|29 Jul 2003 @ 20:06, by Roger Eaton|
Here's another old article, with a more technical bent. Already it is somewhat out of date -- for instance, JXTA will replace SOAP as the basis for inter-nodal communication. But there are a couple very important ideas here. For one, that of using a manual scaffold on which an automatic network can be constructed. This is a key idea. The database intelligence will depend heavily on the many manually applied individual linkages. And the notion of using bottom up methods to create useful hierarchies is another key idea.
March 10, 2001 Go to original.
March 10, 2001 Got to original.
Definitions: An InterMix hub is a single instance of InterMix running on a web connected computer. Each hub has one or more database areas defined for holding messages or database items of a particular form, for instance a collection of information about nonprofit organizations in a particular city. These database areas, potentially many on a single hub, are the "nodes" of the global database. For purposes of the protocol in question, we will assume there may be hundreds of millions of hubs and billions of nodes.
We need one or two people to help us come up with and implement a simple protocol for a global database with billions of nodes, that will be searchable, and that will distribute data to where it is wanted. For now we assume we are dealing with public data, so security is not a problem, and that we are not going to take heroic measures to make everything perfect. Data synchronization is beyond our scope - that is, we will not try to control the order that information arrives at its various destinations. We assume we are not dealing with real money or lives on the line.
We will use Simple Object Access Protocol (SOAP) to transport the data between
InterMix nodes because SOAP will give us flexibility to interface with non-InterMix
There is an exciting opportunity here for the right person(s). The global database will be an indefinitely scalable, bottom-up, self-organizing, fault tolerant, loosely hierarchical network with peer-to-peer connections as well. The excitement lies in adding "hierarchical" to all those other free-wheeling adjectives. Normally hierarchy goes with a top-down view, but here the intent is to implement it in a fundamentally bottom-up structure.

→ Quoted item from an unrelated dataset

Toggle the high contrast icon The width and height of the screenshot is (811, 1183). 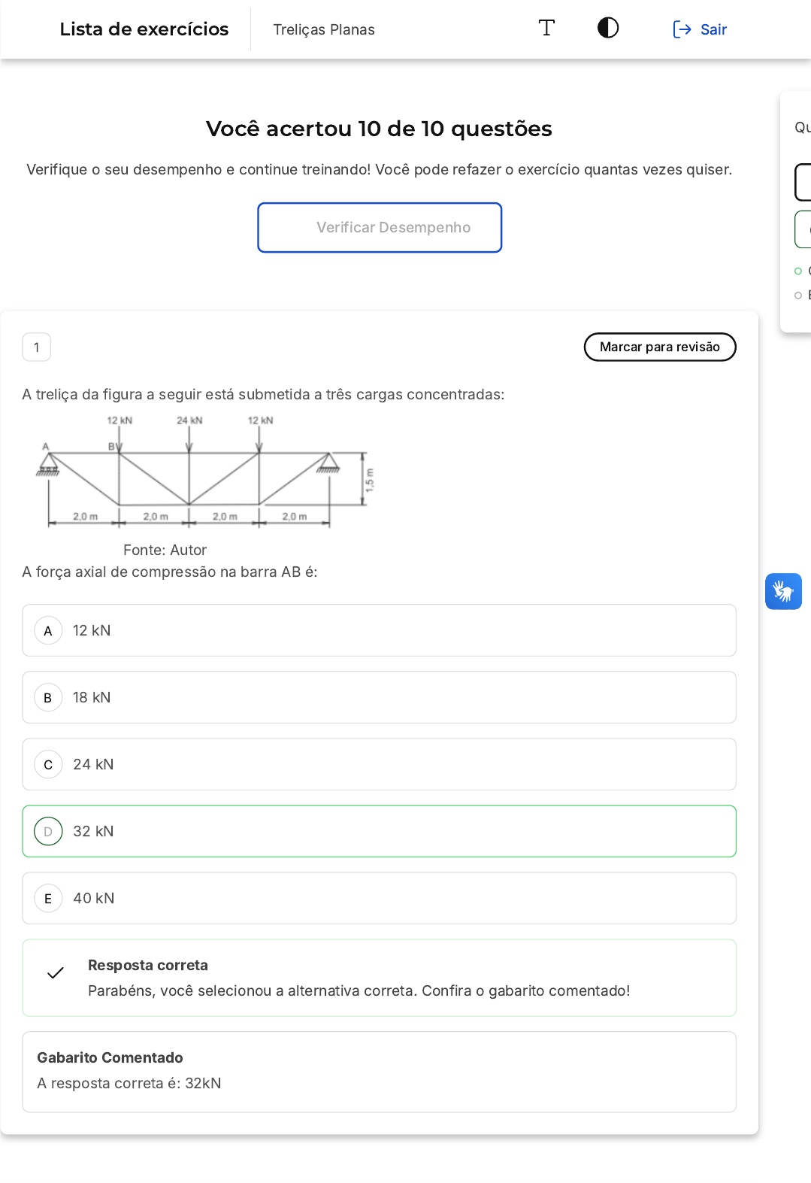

For the initial design, most links between InterMix nodes will be added manually by database area managers on participating InterMix hubs. (These database area managers may well be individuals running InterMix on their home computer.) Some links may be added automatically as a way of healing broken networks. Links are always unidirectional, though usually implemented in bidirectional pairs, and either hierarchical or peer to peer. Selection rules set by the receiving node govern whether a particular database item is forwarded or not. For instance, a local HealthWatch node might want from a national site only those health advisories marked "urgent".
The main purpose of the hierarchies is to collect the InterMix item ratings and to distribute highly rated items more widely. This collection and distribution of ratings will be part of the fundamental design. The hierarchies should also be helpful in organizing fuzzy searches into the distributed database. Those searches will be for a future phase, but we will consider them in the design to reduce the necessity of a retrofit. Since the hierarchies will be constructed bottom up from many individual choices, the resulting network structure is not predictable -- the database may well self-organize not into one, but into many hierarchies.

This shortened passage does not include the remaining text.